* **Supplied data**
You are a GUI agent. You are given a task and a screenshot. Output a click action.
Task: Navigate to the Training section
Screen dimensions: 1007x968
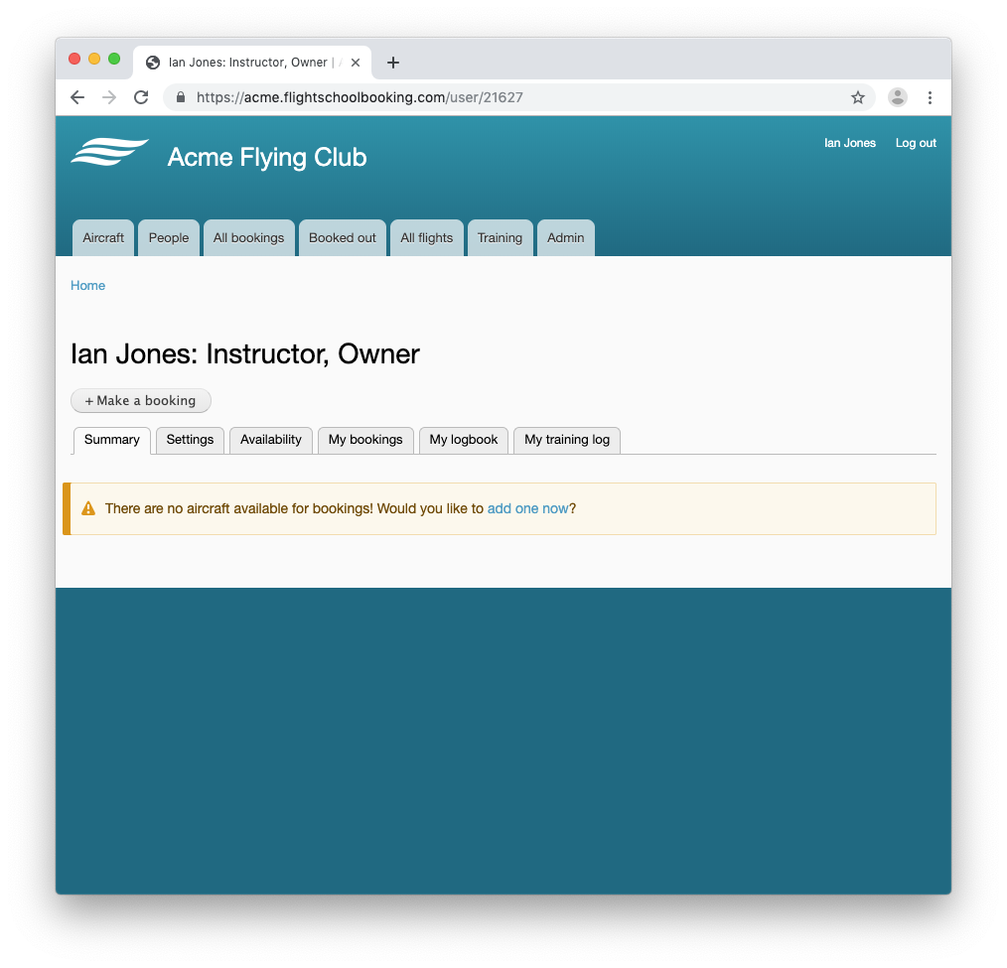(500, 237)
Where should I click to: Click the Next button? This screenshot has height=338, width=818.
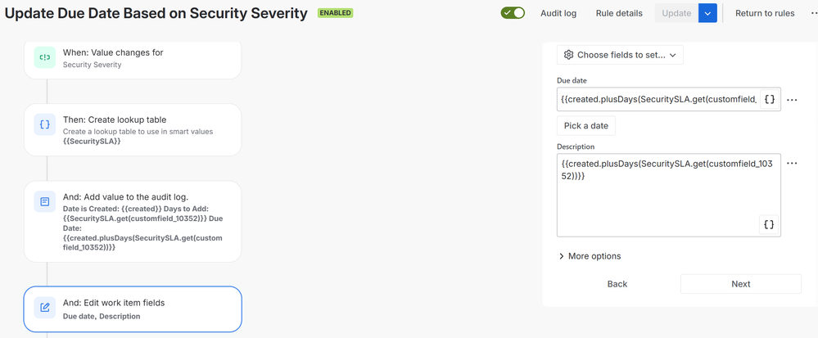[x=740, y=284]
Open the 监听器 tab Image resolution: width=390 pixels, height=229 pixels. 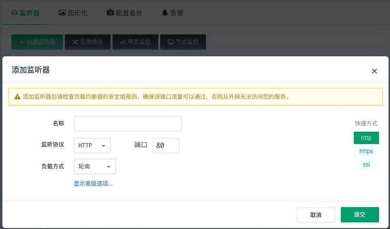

* **What you should do**
What you give back should be exactly the lines from the line holding "Where should I" through the final line of the material, both ends included, and please leave out the pictures.

* **Task result**
Where should I click to: Click the Next button? This screenshot has height=338, width=818.
[x=740, y=284]
Open the 监听器 tab Image resolution: width=390 pixels, height=229 pixels. 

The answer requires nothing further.